Exercise instructions:
Wherever "label" appears in the records below, copy the line that holds it.
Source material below:
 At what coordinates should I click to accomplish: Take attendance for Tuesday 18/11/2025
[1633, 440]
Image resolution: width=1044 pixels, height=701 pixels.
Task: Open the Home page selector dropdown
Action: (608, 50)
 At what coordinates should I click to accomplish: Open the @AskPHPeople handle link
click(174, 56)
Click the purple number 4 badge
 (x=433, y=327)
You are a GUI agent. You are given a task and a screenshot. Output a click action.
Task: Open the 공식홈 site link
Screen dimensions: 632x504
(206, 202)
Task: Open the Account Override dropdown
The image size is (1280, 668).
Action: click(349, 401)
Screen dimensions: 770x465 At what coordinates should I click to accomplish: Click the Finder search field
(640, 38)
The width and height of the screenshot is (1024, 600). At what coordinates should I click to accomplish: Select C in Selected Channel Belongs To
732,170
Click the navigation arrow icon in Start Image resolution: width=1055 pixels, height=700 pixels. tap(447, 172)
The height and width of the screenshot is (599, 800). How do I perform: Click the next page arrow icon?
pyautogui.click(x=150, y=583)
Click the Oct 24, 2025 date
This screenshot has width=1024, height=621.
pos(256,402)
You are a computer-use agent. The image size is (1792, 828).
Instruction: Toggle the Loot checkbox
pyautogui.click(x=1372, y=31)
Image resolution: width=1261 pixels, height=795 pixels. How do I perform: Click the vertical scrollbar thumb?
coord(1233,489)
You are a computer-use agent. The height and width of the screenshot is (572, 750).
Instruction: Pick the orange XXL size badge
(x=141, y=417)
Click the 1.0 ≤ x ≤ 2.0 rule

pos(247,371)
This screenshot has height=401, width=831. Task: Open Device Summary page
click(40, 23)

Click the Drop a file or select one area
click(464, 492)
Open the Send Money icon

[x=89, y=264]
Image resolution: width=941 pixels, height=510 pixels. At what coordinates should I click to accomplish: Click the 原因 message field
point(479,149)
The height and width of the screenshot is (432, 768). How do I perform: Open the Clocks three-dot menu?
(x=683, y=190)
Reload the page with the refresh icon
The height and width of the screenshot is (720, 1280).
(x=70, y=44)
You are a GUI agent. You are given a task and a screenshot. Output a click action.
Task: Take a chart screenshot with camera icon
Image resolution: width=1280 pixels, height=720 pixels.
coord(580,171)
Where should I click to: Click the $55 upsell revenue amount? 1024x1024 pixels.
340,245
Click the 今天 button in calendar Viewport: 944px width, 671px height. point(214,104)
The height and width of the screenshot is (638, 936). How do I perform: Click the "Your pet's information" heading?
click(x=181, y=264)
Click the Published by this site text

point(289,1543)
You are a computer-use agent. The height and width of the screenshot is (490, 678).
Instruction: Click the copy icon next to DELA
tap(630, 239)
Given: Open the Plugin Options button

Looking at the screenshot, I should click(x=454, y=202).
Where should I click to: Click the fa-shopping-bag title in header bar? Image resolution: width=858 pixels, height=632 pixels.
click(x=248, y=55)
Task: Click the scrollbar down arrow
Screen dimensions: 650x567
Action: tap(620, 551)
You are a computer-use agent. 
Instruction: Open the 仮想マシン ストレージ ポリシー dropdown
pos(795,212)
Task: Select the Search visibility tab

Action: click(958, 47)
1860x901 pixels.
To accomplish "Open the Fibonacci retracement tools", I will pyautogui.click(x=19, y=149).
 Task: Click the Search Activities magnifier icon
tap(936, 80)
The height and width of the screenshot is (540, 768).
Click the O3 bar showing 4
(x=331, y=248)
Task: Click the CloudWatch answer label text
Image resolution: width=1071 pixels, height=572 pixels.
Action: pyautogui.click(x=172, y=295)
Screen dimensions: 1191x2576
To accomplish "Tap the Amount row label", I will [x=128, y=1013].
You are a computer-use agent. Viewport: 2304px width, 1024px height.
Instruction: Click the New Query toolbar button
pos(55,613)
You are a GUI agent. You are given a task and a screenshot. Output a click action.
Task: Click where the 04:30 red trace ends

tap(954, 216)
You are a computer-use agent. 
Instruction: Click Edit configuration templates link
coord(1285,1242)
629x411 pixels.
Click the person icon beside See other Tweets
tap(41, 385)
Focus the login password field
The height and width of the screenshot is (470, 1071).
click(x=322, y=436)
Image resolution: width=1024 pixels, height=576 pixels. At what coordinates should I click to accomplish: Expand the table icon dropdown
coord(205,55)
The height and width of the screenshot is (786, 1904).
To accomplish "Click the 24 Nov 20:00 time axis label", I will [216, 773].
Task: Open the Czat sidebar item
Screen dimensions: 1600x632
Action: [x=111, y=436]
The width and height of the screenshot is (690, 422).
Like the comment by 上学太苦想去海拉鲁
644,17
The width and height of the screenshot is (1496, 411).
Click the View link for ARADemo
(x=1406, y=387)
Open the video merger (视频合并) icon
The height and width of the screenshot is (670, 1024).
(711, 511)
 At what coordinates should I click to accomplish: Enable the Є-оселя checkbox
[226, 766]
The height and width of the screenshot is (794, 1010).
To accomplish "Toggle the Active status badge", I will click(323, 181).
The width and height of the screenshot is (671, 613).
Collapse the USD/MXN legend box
End of Source material.
Solution to this problem:
Task: Click the CloudWatch answer label text
To accomplish "Tap the Amount row label", I will [x=128, y=1013].
To accomplish "Click the 24 Nov 20:00 time axis label", I will [216, 773].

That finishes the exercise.